EXERCISE:
Each line from the opening of the listing below through the line that contains "Click the words" is to be output exactly as written.

MATERIAL PROVIDED:
■ ■ ■ ■ ■ ■ ■

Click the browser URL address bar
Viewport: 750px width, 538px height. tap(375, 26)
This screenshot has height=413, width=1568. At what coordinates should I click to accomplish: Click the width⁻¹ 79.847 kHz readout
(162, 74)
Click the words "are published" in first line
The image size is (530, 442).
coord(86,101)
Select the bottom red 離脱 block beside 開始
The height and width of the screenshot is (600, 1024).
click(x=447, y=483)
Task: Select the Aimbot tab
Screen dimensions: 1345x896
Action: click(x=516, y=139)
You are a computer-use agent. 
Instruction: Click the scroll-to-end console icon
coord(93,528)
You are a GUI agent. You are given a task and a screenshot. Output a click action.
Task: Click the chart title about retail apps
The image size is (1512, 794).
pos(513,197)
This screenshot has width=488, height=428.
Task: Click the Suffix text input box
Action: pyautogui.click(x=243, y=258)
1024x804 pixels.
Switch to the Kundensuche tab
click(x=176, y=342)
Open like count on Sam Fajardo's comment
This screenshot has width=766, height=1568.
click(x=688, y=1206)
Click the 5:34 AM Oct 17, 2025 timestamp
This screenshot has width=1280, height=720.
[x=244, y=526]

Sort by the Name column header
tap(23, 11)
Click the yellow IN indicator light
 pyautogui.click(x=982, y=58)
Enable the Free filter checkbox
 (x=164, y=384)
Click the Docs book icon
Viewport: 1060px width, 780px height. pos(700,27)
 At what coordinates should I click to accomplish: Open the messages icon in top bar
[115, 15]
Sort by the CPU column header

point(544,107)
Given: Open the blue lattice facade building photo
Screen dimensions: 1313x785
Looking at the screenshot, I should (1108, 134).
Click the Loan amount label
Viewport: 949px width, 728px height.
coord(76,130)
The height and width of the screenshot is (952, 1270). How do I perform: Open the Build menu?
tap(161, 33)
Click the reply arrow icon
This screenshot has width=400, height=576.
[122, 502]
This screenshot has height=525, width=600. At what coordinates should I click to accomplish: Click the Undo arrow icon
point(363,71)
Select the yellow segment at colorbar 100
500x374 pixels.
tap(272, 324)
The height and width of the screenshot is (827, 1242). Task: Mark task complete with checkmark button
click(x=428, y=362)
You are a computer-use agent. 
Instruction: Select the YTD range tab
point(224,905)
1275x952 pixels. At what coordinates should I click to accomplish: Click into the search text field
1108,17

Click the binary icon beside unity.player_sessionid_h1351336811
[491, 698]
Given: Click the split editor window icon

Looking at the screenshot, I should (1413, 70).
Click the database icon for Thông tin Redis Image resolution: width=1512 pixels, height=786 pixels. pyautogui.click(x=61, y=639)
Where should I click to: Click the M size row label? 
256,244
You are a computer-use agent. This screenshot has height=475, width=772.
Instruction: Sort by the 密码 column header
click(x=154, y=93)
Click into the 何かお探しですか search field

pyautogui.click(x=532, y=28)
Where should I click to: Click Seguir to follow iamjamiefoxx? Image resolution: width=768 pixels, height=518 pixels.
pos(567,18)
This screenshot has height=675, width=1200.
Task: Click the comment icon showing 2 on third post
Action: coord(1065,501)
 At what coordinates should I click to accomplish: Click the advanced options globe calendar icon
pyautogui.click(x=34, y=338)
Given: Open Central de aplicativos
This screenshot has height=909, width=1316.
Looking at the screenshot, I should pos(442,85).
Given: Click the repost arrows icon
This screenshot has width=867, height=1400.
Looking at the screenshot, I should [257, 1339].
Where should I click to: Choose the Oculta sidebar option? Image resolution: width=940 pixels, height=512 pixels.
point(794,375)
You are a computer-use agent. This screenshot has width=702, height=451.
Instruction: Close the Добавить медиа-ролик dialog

■ ■ ■ ■ ■ ■ ■

RESPONSE AREA:
Click the browser URL address bar
Viewport: 750px width, 538px height. tap(375, 26)
This screenshot has height=413, width=1568. At what coordinates should I click to accomplish: Click the width⁻¹ 79.847 kHz readout
(162, 74)
Click the words "are published" in first line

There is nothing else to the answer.